Bajo la lluvia de mentiras urdidas por las cúpulas empresariales
nacionales y oaxaqueñas sobre “desabasto” en Oaxaca, Miguel
Ángel Osorio Chong dijo que se había “agotado el tiempo” y que
las autoridades procederían al desalojo de los bloqueos. Como si el
azaroso reloj gubernamental no se hubiera cansado desde antes, desde
el 19 de junio, cuando policías federales mataron e hirieron a
civiles en Asunción Nochixtlán.
El
peñato traicionó su promesa de que la reforma energética
impulsaría reducciones en las tarifas de la energía y la CFE
anunció alzas en los costos de la electricidad. Un día después el
país entero fue sacudido por una jornada de manifestaciones de los
maestros en lucha con apoyo de padres de familia y ciudadanía en
general. El gobierno buscó una salida fácil y sacó del bote de la
basura a la cúpula charra del SNTE para hacerle unas concesiones que
hasta ahora se niega a realizar al magisterio democrático. 18 días
después de la masacre un alto funcionario gubernamental –Roberto
Campa Cifrián– visitó por primera vez Nochixtlán, en medio de
gritos de protesta. Hizo promesas. El Senado se dio cuenta de que era
necesario cuando menos “revisar” la reforma “educativa”. Y
Nochixtlán seguía doliendo.
Peña pidió perdón a los
mexicanos por sus escándalos de corrupción –no por los actos que
los generaron– pero no por las muertes de civiles a manos de la
policía bajo su mando ni por la brutalidad que se abatió sobre una
población entera. Hacienda volvió a apretar las tuercas –y a
traicionar las promesas gubernamentales– con un nuevo gasolinazo.
El último día de agosto cerca de un centenar de sobrevivientes de
Nochixtlán llegaron hasta la capital de la República con sus
heridas a cuestas. Expusieron con detalles la barbarie de la que
habían sido –y seguían siendo– víctimas. Contaron cómo fueron
perseguidos en sus casas, cómo fueron gaseados con granadas y desde
un helicóptero, cómo se les negó la atención médica, cómo se
persiguió a los heridos.
Los
empresarios aumentaban el nivel de su chantaje. Pedían sangre de
maestros y comunidades a cambio de seguir pagando impuestos. Pero la
PGR se vio obligada a soltar a los dirigentes de la Sección 22 a los
que había mantenido presos. En Río de Janeiro el régimen evidenció
su pésimo manejo de la política deportiva. Peña se quejó de
quienes dan malas noticias. Y Asunción Nochixtlán seguía curándose
las heridas con sus propios recursos, y seguía doliendo.

__Datos disponibles__
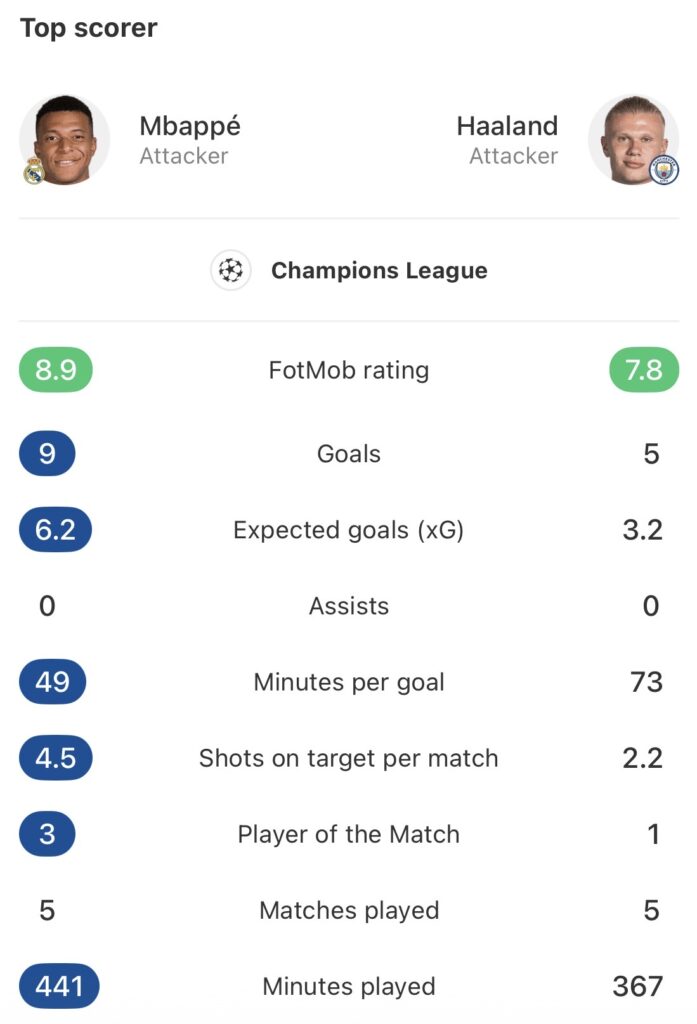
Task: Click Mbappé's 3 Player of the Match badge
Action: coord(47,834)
...
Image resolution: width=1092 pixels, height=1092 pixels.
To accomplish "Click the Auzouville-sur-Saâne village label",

__Tareas__
1. Enumera todas las personas que el fragmento menciona por su nombre.
2. Convierte en una lista breve el párrafo del fragmento que comienza con «Los empresarios aumentaban», sin perder sus hechos principales.
3. Prosigue el fragmento sobre Nochixtlán a partir de su última oración.
Los datos no hacen falta aquí.

__Respuestas__
1.
Miguel Ángel Osorio Chong
Roberto Campa Cifrián
Peña

2.
- Los empresarios aumentaban su chantaje: pedían sangre de maestros y comunidades a cambio de seguir pagando impuestos.
- La PGR tuvo que liberar a los dirigentes de la Sección 22 que mantenía presos.
- En Río de Janeiro el régimen mostró su pésimo manejo de la política deportiva.
- Peña se quejó de quienes dan malas noticias.
- Asunción Nochixtlán seguía curándose las heridas con sus propios recursos, y seguía doliendo.

3.
La
CNDH estableció que el 22 de mayo del año anterior, en Tanhuato,
Michoacán, la Policía Federal había asesinado a 22 personas. La
misma Policía Federal comandada por Enrique Galindo Ceballos que
atacó la localidad mixteca poco más de un año después. En San
Salvador Atenco, diez años después de la brutal represión lanzada
por Fox y Peña Nieto en contra de ese pueblo mexiquense, integrantes
del Frente de Pueblos en Defensa de la Tierra fueron atacados por un
grupo de golpeadores que los deslaojó del plantón que sostenían
para impedir la construcción de la autopista hacia el negocio
inmobiliario del nuevo aeropuerto.
Se descubrió que Peña había
plagiado al menos un tercio de su tesis de licenciatura y las redes
sociales tronaron en su contra. Llegó el anuncio del reinicio de
clases. En los muros de la parroquia de Nochixtlán seguían los
clavos usados para colgar las botellas de suero y el bloqueo
carretero usado como pretexto para la represión seguía siendo un
sitio de congregación para el pueblo. Los deudos de las víctimas
desconfiaban de todo y de todos pero se avenían a contar las razones
de su desconfianza: el gobierno los masacró, los gaseó, los
persiguió, los privó de la libertad y después les mintió, los
engañó, les hizo promesas falsas. No faltó quienes salieran a
lucirse ante la opinión pública ni los visitantes de ocasión que
pretendieron utilizar el nombre de la población para obtener
dividendos políticos. Y los deudos seguían llorando a sus muertos
sin justicia, sus heridas no sanadas, su pueblo aún estremecido por
el miedo.
Galindo
Ceballos fue echado del puesto por lo ocurrido en el rancho
michoacano, no por lo sucedido en la población mixteca oaxaqueña. Y
vino Trump, y Peña Nieto fue a China a ponerle buena cara a Obama, y
Videgaray se fue a su casa de Malinalco a descansar de tantos
servicios prestados a la patria, y en Nochixtlán siguen pendientes
la reparación y la justicia, y sigue doliendo.